C’è tempo sino al 15 settembre per concorrere al premio che in questa edizione prevede due nuovi riconoscimenti per valorizzare chi lavora concretamente per l’inclusione sociale.
Premiare chi si impegna in prima persona per i diritti delle persone con disabilità e chi, nel mondo delle organizzazioni e delle imprese, sceglie di trasformare inclusione e accessibilità in pratiche concrete di comunicazione. È questo l’obiettivo di due nuovi riconoscimenti previsti dalla quarta edizione del premio “Paolo Osiride Ferrero”, ideato e promosso dalla CPD – Consulta per le Persone in Difficoltà. L’edizione 2026 prevede, infatti, il premio speciale per l’Attivismo e il premio “Agenda della Disabilità”.
Un riconoscimento per l’Attivismo
Realizzato in collaborazione con l’Associazione Angelo Burzi e presieduto dalla giornalista e attivista Valentina Tomirotti, il premio speciale nasce per riconoscere e valorizzare l’impegno di chi, in Italia, promuove i diritti delle persone con disabilità contribuendo a modificare cultura, linguaggi e pratiche sociali.
L’obiettivo è dare spazio e visibilità a forme di attivismo capaci di generare un impatto concreto nella società, costruendo reti, creando nuove occasioni di partecipazione e contribuendo ad affermare una narrazione della disabilità corretta, rispettosa e centrata sulle persone. Il premio è rivolto a chi ha portato il tema della disabilità nello spazio pubblico e contribuito a superare stereotipi, barriere e rappresentazioni non più adeguate. La partecipazione è aperta a tutti e tutte attraverso la candidatura spontanea della persona direttamente interessata, accompagnata dalla documentazione richiesta dal bando.
Al vincitore o alla vincitrice sarà assegnato un riconoscimento economico di 1.000 euro.

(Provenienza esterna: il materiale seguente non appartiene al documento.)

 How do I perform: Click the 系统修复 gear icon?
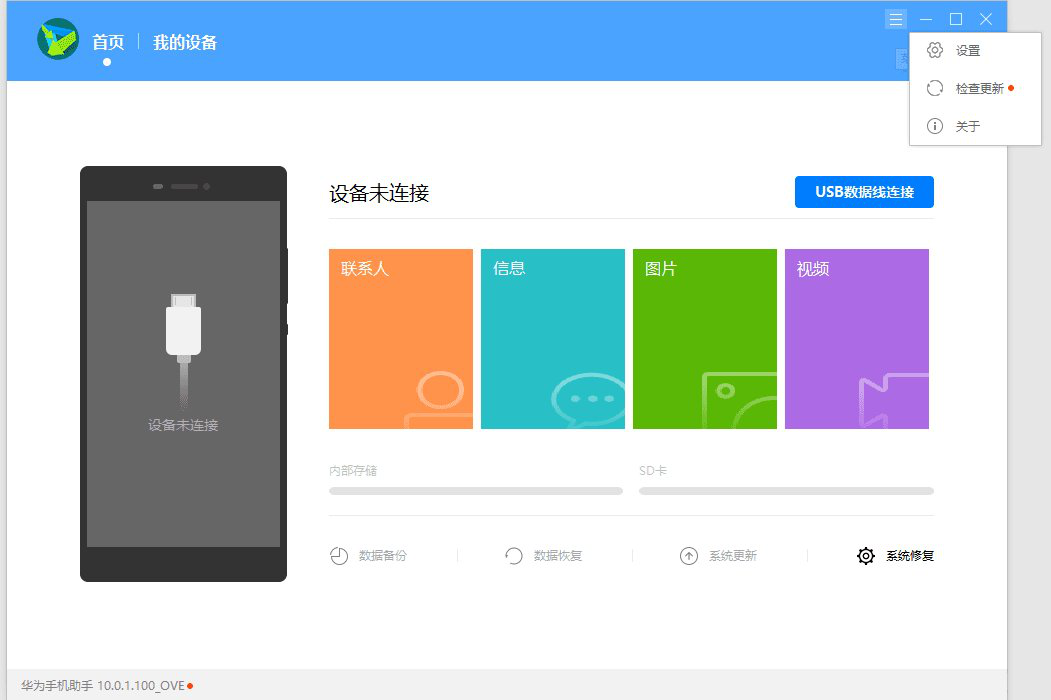click(866, 555)
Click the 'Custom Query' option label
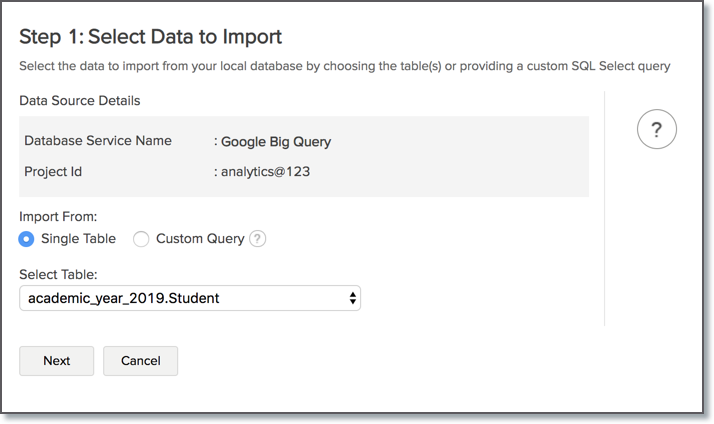This screenshot has width=714, height=424. click(200, 239)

Il premio “Agenda della Disabilità”
Il riconoscimento guarda al mondo delle organizzazioni e delle imprese italiane che nell’ultimo anno si siano particolarmente distinte nella realizzazione di una comunicazione interna o esterna capace di coniugare inclusione e accessibilità integrandole in maniera strutturale nei propri processi comunicativi. Particolare attenzione sarà dedicata anche alla capacità di proporre una rappresentazione corretta della disabilità, superando stereotipi e narrazioni pietistiche e restituendo centralità alle persone. Le organizzazioni e le aziende potranno candidare direttamente le proprie iniziative oppure essere segnalate da terzi. Le candidature saranno valutate sulla base della qualità, dell’impatto e dell’innovatività delle azioni realizzate.
La scadenza per presentare le candidature ai premi è fissata alle ore 24.00 del 15 settembre 2026.
Il premio giornalistico
Stessa scadenza anche per il riconoscimento a chi nel mondo dell’informazione in Italia si sia distinto attraverso la propria attività giornalistica, autoriale o di creazione di contenuti nella sensibilizzazione sui temi della disabilità, dell’inclusione sociale e del rispetto di ogni persona. Tre le categorie: carta stampata – per il miglior articolo, servizio giornalistico, inchiesta o reportage pubblicato da una testata locale o nazionale; radio e TV – per il miglior servizio radiofonico o televisivo trasmesso su un’emittente locale o nazionale; web e social – per il miglior contenuto testuale, visivo, audio o video diffuso attraverso siti web, blog, social network o altre piattaforme digitali.
Ciascun vincitore riceverà un riconoscimento economico di 2.000 euro.